Well, I’m a person of mixed ancestry. I was raised by my grandparents, who were actually on the English and American Indian side. My grandfather, Jesse, was Abenaki Indian but was one of those people who in his generation did not talk about being Native American. About as far as he would go would be to talk about things like the fact that he left school in fourth grade because they kept calling him a dirty Indian and so he jumped out the window and, as he put it, never come back again.
His wife, my grandmother, was a highly literate woman, a graduate of what later became Skidmore College and had a house full of books. And her ancestry, she proudly traced it back to the Mayflower, although there’s some interesting things about that ancestry too, which are uncertain, but really somewhat colored as you might say. On my dad’s side of the family it’s Slovak from a little place called – or not so little community called Trnava in Slovakia, not far from Bratislava.
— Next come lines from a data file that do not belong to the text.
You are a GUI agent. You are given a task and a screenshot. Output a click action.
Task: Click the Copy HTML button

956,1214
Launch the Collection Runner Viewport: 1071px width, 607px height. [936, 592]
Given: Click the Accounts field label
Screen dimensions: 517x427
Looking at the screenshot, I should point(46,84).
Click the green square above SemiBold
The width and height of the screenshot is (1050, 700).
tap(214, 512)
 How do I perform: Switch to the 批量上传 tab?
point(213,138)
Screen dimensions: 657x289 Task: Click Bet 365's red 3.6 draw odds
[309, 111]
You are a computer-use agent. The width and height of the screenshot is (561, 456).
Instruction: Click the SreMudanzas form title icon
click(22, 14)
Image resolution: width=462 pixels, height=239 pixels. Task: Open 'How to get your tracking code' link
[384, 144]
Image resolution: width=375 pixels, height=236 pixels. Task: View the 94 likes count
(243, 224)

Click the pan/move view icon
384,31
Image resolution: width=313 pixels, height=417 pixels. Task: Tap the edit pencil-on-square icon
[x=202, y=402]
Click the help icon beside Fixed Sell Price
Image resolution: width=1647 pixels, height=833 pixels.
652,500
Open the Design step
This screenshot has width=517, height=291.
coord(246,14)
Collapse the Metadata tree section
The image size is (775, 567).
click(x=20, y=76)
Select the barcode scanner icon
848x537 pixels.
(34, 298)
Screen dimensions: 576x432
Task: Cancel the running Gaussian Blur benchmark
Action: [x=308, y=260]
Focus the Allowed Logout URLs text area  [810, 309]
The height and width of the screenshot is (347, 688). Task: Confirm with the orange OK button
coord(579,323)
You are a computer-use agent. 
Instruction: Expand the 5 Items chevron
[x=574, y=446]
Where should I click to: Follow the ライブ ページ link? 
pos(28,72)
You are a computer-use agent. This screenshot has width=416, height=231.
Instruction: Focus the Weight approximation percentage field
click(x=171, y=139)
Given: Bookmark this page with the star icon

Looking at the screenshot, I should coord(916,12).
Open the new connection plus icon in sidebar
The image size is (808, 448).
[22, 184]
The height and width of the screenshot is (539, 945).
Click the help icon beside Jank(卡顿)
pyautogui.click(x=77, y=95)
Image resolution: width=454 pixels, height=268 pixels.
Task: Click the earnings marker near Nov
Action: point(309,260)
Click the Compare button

And as a child I was aware of these ancestries, but wasn’t really given a lot of information about them. I was kind of in a state of equi-distant ethnic denial because the Slovak side wanted you to be good Americans, and the Native American side wanted you to fit in with everybody else and not draw attention. And then the English side, which is sort of there and not really paying much attention to history. It was a period when I was born in 1942, during the war and after the war, of sort of American triumphalism and people wanting to think of the melting pot as really being a positive thing.